Content starts

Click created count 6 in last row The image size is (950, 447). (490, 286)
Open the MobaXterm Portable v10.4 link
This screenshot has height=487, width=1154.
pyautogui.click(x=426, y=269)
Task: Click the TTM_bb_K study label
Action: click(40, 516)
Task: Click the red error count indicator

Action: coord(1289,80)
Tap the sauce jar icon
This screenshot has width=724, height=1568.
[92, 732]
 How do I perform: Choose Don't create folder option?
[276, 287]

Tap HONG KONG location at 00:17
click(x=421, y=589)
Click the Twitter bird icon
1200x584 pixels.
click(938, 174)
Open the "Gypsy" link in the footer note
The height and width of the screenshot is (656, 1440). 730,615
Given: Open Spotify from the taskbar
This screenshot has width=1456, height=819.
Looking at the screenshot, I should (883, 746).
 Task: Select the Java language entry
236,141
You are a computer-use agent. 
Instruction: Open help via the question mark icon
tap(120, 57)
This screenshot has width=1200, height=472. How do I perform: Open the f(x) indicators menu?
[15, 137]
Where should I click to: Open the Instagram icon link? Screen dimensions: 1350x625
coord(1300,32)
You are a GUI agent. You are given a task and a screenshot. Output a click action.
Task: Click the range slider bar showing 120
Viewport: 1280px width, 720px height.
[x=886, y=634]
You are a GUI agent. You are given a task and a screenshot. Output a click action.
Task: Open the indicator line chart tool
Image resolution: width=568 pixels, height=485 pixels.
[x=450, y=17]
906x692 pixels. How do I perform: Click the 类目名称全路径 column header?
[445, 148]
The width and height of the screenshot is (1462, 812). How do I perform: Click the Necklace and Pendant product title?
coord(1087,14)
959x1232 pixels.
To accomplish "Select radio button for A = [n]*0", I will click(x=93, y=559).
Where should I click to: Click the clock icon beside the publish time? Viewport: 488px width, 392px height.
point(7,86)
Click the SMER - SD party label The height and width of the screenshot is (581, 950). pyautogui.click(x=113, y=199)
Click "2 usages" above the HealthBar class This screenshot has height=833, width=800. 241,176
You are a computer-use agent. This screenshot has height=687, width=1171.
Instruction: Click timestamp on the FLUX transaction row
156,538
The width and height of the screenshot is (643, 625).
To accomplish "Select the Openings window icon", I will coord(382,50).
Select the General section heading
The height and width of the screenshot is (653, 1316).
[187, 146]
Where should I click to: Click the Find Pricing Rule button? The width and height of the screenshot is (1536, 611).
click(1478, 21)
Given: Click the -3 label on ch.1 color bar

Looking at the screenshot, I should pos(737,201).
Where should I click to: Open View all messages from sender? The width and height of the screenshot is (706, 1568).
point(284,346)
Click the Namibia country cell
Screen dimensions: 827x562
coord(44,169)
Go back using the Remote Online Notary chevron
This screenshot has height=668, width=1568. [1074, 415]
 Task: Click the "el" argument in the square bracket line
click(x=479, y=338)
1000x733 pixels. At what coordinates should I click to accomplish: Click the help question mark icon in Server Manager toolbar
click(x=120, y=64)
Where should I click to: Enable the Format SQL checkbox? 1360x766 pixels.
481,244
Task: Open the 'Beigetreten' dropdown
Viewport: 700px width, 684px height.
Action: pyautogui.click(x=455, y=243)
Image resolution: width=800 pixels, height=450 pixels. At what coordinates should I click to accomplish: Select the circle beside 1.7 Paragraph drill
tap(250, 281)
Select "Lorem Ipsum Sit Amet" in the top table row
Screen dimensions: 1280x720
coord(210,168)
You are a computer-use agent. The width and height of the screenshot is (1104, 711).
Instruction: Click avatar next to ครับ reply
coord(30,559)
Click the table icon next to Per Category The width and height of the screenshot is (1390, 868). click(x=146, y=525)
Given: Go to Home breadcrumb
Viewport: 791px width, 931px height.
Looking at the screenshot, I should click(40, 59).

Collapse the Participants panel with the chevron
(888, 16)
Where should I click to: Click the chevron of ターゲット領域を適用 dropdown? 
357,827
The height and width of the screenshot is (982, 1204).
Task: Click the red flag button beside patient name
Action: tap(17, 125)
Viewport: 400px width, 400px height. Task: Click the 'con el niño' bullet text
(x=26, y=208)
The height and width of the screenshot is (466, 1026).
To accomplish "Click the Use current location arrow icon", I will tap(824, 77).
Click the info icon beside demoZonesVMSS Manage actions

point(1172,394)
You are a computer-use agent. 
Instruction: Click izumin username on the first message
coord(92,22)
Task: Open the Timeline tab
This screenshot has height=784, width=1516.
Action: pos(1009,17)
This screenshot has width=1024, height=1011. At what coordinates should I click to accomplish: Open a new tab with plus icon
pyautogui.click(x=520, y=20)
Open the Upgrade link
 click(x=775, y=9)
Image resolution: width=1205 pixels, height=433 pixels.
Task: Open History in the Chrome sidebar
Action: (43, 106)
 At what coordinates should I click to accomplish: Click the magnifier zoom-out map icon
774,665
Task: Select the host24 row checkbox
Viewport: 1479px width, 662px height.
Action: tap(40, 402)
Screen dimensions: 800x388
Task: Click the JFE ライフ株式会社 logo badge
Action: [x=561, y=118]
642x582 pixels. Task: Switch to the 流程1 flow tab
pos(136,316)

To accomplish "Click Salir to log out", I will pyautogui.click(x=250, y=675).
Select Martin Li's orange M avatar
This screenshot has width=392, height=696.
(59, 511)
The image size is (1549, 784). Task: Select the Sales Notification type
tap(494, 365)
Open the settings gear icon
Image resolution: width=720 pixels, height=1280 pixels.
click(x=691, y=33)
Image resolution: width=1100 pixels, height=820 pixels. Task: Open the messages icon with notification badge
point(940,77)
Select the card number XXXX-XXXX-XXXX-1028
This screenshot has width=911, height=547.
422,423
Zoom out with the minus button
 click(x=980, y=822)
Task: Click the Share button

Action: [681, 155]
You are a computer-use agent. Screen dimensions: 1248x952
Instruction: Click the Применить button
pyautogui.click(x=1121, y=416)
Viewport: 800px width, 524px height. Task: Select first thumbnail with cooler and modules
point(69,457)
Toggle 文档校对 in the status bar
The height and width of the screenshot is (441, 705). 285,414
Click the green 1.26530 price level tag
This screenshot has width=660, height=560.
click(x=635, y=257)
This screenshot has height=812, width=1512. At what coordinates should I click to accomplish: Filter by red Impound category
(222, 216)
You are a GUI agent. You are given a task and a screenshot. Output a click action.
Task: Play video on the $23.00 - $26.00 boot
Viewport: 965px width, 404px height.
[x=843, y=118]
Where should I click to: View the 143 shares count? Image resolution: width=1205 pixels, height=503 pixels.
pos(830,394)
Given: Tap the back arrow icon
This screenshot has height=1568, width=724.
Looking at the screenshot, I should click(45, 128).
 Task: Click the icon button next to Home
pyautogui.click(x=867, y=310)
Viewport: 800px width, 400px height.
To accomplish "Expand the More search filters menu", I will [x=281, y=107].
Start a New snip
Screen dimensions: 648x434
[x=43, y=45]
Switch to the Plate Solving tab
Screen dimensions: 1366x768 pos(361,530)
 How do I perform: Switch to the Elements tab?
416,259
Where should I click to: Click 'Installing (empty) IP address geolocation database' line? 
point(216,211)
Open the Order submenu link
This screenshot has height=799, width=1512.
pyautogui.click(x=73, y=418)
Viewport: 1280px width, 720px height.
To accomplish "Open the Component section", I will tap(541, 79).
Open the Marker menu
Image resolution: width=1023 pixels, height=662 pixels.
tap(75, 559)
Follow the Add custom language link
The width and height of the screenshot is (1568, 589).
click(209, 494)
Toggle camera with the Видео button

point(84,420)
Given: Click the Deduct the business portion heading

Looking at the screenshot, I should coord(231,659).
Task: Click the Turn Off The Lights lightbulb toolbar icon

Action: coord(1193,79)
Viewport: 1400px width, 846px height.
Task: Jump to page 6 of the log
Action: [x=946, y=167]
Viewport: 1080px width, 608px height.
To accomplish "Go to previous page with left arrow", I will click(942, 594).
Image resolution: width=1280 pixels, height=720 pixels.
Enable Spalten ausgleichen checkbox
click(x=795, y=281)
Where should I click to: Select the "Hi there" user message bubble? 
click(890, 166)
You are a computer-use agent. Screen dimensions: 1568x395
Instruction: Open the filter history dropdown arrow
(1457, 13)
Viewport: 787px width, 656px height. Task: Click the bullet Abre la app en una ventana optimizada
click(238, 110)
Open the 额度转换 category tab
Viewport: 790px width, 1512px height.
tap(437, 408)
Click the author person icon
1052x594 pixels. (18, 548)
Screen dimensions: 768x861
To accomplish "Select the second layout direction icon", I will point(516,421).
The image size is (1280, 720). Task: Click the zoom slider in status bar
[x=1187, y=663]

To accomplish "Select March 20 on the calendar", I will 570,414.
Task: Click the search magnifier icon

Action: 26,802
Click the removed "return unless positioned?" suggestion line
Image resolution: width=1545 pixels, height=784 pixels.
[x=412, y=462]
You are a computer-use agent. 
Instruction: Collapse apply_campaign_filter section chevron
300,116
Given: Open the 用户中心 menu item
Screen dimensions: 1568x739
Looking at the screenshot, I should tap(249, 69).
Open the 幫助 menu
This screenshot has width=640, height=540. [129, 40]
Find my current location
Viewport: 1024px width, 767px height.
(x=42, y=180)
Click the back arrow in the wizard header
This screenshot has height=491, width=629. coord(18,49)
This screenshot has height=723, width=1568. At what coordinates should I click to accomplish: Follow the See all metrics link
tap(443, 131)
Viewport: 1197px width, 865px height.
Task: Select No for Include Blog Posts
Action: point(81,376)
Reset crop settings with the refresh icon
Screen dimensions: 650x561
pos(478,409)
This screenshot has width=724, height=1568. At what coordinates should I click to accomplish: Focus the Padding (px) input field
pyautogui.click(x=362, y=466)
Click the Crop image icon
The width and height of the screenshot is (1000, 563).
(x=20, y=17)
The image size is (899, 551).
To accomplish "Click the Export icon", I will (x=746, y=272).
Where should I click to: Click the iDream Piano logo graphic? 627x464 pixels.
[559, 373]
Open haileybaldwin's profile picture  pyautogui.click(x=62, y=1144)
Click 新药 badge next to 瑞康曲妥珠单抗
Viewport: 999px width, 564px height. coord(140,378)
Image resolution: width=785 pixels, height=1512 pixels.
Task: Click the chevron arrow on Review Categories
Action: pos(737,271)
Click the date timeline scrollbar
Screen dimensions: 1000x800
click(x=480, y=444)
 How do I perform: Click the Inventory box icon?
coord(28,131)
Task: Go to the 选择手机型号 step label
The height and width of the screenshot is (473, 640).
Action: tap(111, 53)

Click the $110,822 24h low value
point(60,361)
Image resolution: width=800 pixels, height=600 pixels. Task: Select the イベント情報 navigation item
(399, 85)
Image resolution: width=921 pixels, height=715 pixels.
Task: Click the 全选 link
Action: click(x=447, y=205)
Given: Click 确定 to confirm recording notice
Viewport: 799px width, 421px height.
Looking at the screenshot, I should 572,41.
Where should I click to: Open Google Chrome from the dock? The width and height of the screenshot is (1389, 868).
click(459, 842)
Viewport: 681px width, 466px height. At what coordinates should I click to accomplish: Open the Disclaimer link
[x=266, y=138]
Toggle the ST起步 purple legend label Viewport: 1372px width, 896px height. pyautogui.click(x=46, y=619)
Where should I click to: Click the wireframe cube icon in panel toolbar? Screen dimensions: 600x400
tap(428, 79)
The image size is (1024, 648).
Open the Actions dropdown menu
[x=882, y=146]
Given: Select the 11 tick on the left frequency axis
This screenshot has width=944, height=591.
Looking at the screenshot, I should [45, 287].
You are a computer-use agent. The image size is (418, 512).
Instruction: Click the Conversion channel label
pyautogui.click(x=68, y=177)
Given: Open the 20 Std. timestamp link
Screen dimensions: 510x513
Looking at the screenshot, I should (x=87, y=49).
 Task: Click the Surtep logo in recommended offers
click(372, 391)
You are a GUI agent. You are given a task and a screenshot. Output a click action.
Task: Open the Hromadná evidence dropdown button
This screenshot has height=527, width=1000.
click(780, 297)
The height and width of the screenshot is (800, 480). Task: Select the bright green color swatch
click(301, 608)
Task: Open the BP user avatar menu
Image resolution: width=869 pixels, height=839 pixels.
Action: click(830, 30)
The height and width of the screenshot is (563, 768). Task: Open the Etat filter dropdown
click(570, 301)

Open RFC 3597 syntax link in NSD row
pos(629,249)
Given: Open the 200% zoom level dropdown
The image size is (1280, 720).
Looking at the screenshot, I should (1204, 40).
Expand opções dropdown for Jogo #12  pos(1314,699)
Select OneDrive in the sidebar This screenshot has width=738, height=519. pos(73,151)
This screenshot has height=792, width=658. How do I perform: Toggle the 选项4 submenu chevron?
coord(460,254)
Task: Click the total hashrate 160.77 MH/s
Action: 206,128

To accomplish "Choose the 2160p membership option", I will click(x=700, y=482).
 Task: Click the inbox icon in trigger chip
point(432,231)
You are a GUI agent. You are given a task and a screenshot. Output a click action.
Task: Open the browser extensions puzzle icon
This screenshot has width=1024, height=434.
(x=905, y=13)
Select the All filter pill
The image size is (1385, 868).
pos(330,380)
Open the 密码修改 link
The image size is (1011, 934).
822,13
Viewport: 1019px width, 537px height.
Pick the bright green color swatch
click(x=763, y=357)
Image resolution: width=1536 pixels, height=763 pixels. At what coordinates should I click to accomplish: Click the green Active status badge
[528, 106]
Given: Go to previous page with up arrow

Content ends

Work task: Your task is to copy exactly, and only, the lines from the line with "Task: Click the inbox icon in trigger chip" through the last line of the entries, both included.

Response area:
 Task: Click the inbox icon in trigger chip
point(432,231)
You are a GUI agent. You are given a task and a screenshot. Output a click action.
Task: Open the browser extensions puzzle icon
This screenshot has width=1024, height=434.
(x=905, y=13)
Select the All filter pill
The image size is (1385, 868).
pos(330,380)
Open the 密码修改 link
The image size is (1011, 934).
822,13
Viewport: 1019px width, 537px height.
Pick the bright green color swatch
click(x=763, y=357)
Image resolution: width=1536 pixels, height=763 pixels. At what coordinates should I click to accomplish: Click the green Active status badge
[528, 106]
Given: Go to previous page with up arrow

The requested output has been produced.